- WHAT YOU WILL DO:
A: Summarize the story about Above and Beyond Family Recovery Center in two sentences.
B: From the story about Above and Beyond Family Recovery Center, quote the part that opens with the words containing "Octavio is a" and closes with "to feel calm.".

(DOCUMENT SEGMENT)

About this story
The Franciscan Sisters of Perpetual Adoration Communications Team visited Above and Beyond Family Recovery Center and Food Pantry in Chicago with Kristin Peters, FSPA, pictured above. She volunteers offering supportive presence at both the center and pantry and introduced FSPA to the organization. “I’m trying to be in relationship with the people in the neighborhood; I like being part of that. It is in building relationships that we build trust.”
Mismanaged government structures and systemic racism are just two factors in Chicago’s complicated makeup. Where there’s wealth on Michigan Avenue, there’s hunger in nearby East Garfield Park and North Lawndale community areas. Hunger for basics like food and shelter. But there’s also hunger for connection and community.
Above and Beyond: meeting people where they're at
Enter Above and Beyond’s Family Recovery Center and Food Pantry. When you step inside Above and Beyond Family Recovery Center, the atmosphere is bright and welcoming—music is playing and there’s an energy that makes you feel like you’ve entered the family room of a home. “Welcome Home” signage greets you. It’s far from a traditional clinical space with sterile waiting areas surrounded by magazines and brochures. The environment almost catches you off guard; it's that welcoming. Take a tour for yourself: https://youtu.be/3wAQsmADAvU.
We arrive just in time to join one of Above and Beyond’s classes offered to its members in recovery, Soul Train Group Fundance. Leader Octavio Campos invites us all to check in, offering our names, how we’re feeling and our favorite dance move—in the meantime, scenes from Soul Train, the African-American focused music-dance television program that aired on TV for 35 years, play on a TV behind him. Some check in tired, angry, agitated, a couple are worried about bills. As people share their favorite dance moves, we hear two-step, footwork and the Electric Slide.
Octavio invites us to get comfortable in our chairs, to wake up our bodies through movement. He guides us while music from singer and rapper Lizzo starts moving into our soul. Small movements become big movements. We stand. We move gently around our chairs. Then, the chairs are pushed to the side and we begin to dance in community.
Octavio is a gifted facilitator. He’s not only encouraging us to move our bodies, but he’s connecting all of us through music and dance. He connects how we store trauma in our bodies—deep in our bones. How our nervous and endocrine systems can get stuck, unable to feel calm.
It is in this hour that Above and Beyond’s phrases painted on the walls and in its literature really come to life. One whimsical sign reads “Welcome to the Hokey Pokey where you can turn yourself around.” It’s this sentiment that you’re able to understand on a deeper level: “In the relationships of our shared humanity and responsibility for each other … we find healing.”

(End DOCUMENT SEGMENT)
(EXCERPTED RECORDS)

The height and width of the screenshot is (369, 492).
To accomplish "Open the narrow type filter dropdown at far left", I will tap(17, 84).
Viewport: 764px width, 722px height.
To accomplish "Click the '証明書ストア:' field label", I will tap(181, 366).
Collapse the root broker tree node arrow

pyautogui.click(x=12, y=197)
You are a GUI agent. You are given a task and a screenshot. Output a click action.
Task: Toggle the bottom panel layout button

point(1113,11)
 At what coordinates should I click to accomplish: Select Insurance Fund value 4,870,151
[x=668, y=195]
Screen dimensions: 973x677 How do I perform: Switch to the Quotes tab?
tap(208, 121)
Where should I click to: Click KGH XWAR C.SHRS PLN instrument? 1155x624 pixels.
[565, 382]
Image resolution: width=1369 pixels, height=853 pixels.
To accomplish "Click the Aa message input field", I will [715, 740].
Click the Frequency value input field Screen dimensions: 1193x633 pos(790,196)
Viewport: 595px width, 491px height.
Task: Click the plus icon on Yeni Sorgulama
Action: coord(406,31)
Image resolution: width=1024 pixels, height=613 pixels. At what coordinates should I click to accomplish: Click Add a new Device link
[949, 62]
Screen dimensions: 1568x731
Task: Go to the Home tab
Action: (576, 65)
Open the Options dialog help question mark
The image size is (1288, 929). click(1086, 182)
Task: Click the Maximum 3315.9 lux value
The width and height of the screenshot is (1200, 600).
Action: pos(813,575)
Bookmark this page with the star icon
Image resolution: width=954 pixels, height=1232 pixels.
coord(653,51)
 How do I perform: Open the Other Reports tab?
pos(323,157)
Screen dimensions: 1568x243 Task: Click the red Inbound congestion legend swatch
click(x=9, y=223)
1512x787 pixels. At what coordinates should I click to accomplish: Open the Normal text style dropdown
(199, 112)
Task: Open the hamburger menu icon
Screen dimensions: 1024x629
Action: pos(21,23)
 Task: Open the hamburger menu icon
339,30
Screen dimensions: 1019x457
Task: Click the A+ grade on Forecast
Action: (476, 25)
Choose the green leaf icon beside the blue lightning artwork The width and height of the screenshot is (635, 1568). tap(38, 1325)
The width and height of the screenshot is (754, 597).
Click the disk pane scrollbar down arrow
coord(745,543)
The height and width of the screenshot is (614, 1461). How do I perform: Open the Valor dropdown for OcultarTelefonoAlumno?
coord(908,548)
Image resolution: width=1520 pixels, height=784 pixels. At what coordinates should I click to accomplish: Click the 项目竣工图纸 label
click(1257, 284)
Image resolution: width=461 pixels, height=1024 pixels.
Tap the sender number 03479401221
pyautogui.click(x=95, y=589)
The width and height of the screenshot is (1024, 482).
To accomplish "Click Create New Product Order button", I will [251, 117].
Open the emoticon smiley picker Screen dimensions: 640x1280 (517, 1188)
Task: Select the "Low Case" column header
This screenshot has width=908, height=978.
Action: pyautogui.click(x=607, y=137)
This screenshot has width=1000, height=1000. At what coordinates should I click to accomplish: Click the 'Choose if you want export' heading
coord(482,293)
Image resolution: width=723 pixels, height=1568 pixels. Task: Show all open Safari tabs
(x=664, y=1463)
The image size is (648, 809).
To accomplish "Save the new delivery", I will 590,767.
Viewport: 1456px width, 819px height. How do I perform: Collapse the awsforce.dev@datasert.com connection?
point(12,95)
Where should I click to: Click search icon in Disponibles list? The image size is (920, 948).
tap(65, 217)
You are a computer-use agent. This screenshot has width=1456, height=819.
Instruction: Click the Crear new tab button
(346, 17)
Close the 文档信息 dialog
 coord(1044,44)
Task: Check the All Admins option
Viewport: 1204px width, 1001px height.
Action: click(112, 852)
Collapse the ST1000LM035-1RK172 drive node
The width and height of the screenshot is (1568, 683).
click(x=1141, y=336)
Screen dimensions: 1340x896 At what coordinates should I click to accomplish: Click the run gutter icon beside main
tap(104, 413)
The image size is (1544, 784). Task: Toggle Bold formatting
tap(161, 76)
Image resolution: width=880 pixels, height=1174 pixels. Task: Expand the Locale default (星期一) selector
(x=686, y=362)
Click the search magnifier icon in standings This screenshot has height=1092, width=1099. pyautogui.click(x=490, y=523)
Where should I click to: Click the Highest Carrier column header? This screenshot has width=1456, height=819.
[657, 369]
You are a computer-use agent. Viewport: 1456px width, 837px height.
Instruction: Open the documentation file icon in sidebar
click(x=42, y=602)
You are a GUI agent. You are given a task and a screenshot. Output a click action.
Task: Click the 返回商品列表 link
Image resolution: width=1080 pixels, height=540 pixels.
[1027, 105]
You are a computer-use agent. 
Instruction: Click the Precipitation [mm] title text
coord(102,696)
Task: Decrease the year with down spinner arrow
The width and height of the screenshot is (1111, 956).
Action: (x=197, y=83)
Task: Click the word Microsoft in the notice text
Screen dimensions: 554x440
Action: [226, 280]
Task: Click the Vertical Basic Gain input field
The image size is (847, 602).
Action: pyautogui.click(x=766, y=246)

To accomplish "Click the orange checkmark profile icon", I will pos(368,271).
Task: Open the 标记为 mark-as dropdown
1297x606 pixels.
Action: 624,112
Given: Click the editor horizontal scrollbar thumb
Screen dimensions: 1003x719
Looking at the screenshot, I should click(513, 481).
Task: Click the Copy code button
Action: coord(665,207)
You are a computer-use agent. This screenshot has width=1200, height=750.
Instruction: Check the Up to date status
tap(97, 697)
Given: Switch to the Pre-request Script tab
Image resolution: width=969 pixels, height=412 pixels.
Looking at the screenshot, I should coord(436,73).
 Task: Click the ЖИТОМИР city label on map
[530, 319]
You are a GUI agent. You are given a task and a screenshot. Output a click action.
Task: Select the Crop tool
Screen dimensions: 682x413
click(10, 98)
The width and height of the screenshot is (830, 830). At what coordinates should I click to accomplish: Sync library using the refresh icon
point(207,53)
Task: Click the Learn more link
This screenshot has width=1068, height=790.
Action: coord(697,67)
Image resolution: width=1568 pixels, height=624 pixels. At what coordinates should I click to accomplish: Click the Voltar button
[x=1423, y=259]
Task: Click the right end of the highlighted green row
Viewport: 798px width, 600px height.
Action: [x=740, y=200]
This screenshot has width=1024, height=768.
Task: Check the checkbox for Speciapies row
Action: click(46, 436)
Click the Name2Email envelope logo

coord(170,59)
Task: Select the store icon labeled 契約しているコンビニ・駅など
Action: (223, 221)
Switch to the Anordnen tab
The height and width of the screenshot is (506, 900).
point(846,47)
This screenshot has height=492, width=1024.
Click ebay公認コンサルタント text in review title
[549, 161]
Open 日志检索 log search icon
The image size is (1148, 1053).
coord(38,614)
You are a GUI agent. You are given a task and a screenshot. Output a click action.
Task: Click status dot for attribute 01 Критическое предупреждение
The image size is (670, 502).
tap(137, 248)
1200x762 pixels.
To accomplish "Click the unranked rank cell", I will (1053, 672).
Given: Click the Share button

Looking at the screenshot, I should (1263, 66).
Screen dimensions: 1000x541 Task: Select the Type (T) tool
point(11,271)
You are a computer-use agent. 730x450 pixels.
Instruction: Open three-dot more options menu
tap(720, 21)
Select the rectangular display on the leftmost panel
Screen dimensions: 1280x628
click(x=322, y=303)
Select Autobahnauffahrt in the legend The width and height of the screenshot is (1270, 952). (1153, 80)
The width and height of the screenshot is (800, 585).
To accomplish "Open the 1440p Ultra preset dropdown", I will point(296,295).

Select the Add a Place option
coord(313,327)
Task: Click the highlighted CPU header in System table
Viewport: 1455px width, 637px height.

(End EXCERPTED RECORDS)

- ANSWERS TO THE TASKS:
A: The Franciscan Sisters of Perpetual Adoration Communications Team visited Above and Beyond Family Recovery Center and Food Pantry in Chicago with Kristin Peters, FSPA, who volunteers at both. The center is bright and welcoming, far from a traditional clinical space, and in its Soul Train Group Fundance class, leader Octavio Campos connected participants through music and dance and linked this to how trauma is stored in the body.

B:
Octavio is a gifted facilitator. He’s not only encouraging us to move our bodies, but he’s connecting all of us through music and dance. He connects how we store trauma in our bodies—deep in our bones. How our nervous and endocrine systems can get stuck, unable to feel calm.